InvestPic, LLC v. SAP America, Inc.
Antitrust CriminalProcedure Patent JusticiabilityDoctri
Whether the Federal Circuit's physical realm' test contravenes the Patent Act and Supreme Court precedent by categorically excluding otherwise patentable processes from patent eligibility
QUESTION PRESENTED An invention is patentable if it satisfies statutory criteria in the Patent Act and is not a judicially-excluded natural phenomenon, law of nature, or abstract idea. These judicial exceptions to statutory patent eligibility arise from this Court’s concern, since 1853, that allowing preemptive patents would inhibit innovation. Accordingly, patents claiming abstract ideas are patenteligible only if those claims include an inventive concept that offers “something more” than the abstract idea. Alice Corp. Pty. Ltd. v. CLS Bank Int'l, 573 US. 208, 217 (2014).
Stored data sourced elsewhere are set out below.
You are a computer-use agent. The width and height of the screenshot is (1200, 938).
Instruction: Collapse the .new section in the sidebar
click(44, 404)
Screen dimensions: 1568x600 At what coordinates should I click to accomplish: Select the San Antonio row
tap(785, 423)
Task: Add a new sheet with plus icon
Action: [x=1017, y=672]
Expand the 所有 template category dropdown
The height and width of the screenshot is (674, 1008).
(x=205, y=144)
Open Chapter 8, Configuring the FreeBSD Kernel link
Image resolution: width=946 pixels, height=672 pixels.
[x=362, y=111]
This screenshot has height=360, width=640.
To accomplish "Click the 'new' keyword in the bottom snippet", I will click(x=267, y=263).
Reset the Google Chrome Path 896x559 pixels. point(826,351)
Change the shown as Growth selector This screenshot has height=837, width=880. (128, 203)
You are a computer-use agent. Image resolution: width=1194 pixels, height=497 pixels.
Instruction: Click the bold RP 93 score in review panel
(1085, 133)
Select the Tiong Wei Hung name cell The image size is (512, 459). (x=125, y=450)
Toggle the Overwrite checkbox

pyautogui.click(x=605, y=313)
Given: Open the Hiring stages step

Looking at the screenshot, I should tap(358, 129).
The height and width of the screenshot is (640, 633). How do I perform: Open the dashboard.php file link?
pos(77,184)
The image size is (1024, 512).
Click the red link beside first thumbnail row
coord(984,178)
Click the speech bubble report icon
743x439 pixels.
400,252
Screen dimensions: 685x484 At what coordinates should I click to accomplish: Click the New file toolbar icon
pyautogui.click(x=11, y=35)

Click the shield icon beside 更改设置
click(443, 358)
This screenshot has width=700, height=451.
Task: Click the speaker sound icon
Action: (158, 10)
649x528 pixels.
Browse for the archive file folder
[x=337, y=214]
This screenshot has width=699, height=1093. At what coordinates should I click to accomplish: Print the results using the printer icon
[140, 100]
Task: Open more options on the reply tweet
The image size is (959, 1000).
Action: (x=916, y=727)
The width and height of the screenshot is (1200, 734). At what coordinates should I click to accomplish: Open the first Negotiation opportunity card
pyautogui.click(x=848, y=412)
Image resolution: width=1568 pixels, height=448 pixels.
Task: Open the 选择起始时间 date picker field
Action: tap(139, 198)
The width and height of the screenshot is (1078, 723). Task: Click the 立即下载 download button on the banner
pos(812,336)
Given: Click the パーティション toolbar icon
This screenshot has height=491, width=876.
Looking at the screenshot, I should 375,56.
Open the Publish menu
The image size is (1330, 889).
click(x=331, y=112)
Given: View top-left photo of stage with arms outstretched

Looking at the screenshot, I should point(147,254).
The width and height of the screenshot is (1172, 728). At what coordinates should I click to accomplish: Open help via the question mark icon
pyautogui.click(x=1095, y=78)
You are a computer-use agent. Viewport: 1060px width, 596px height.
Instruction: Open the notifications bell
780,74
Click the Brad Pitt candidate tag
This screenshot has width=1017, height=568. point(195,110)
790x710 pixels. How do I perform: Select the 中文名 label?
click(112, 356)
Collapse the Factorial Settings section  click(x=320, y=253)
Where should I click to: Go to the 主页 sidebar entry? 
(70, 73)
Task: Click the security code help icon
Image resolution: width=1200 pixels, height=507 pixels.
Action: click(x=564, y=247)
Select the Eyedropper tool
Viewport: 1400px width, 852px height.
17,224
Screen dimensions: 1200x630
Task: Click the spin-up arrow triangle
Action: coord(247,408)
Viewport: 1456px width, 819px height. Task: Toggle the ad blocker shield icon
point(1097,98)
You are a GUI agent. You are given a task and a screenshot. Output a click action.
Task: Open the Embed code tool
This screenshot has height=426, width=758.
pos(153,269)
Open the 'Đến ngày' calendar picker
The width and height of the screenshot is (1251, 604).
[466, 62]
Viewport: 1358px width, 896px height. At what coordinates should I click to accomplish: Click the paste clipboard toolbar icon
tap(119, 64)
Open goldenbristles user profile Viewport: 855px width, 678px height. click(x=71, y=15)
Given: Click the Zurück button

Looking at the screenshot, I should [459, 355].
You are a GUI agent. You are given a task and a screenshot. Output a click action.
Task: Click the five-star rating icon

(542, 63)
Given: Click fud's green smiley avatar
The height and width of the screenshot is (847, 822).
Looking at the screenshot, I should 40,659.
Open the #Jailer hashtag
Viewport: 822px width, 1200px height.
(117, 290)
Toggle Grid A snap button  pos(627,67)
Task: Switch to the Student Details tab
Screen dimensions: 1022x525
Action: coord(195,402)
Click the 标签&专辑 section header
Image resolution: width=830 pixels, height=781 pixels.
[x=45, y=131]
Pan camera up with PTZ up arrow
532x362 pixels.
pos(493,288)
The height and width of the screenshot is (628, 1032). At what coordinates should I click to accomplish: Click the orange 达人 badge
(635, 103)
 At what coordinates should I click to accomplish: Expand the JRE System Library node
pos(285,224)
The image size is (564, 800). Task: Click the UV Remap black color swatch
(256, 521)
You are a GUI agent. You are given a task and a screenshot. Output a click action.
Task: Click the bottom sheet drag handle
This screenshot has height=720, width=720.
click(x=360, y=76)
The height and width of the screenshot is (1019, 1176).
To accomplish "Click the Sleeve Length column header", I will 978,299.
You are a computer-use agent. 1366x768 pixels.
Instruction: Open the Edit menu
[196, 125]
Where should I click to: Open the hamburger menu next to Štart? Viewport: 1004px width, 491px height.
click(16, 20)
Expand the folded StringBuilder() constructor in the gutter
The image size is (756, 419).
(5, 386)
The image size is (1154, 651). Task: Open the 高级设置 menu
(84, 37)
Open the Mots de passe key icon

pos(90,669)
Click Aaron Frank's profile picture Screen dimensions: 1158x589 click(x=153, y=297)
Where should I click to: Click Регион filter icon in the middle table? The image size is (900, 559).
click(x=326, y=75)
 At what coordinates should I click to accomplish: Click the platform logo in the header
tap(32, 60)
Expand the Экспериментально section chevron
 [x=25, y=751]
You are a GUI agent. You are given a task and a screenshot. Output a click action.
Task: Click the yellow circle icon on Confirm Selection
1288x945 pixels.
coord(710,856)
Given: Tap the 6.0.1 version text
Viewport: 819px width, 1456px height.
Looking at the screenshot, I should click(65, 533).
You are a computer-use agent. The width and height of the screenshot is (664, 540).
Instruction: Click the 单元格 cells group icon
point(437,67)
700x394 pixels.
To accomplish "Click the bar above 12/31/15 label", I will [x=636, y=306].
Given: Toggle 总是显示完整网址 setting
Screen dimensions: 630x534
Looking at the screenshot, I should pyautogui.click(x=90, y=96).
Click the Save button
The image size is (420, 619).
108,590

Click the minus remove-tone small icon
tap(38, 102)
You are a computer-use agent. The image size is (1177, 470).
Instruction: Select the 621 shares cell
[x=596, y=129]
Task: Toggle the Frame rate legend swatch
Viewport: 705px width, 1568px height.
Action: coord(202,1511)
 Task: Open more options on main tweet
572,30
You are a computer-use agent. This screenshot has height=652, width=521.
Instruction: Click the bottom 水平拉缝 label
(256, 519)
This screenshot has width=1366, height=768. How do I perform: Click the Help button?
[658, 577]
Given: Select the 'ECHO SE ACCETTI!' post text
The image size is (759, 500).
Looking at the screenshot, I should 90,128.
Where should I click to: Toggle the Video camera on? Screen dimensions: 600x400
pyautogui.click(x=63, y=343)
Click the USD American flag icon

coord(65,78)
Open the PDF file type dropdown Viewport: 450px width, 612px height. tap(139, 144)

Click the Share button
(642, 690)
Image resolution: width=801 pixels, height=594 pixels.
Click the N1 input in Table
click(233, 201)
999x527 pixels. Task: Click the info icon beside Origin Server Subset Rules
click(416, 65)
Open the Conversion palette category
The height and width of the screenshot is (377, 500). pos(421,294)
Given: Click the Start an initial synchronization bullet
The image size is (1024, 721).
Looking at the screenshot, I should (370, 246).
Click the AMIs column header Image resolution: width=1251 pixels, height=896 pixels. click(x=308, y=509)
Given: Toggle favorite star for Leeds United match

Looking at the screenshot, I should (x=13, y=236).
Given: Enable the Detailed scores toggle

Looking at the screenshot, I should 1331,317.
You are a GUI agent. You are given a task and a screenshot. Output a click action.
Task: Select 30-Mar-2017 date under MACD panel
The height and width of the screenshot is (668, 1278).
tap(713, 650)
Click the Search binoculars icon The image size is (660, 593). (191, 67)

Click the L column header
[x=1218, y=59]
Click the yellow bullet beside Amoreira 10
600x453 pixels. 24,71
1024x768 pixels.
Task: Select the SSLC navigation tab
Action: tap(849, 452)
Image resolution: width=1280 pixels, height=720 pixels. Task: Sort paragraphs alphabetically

The Federal Circuit has added a new requirement, not found in this Court’s precedent, that the claimed inventive concept must occur in the “physical realm.” The Federal Circuit held below that a process is “abstract” because the process, which must be performed by a computer, does not occur in the “physical realm.” The Federal Circuit therefore held the process patentineligible, despite finding that the process was inventive, novel, and nonobvious under the Patent Act in previous proceedings. The question presented is: Does the Federal Circuit’s “physical realm” test contravene the Patent Act and this Court’s precedent by categorically excluding otherwise patentable processes from patent eligibility?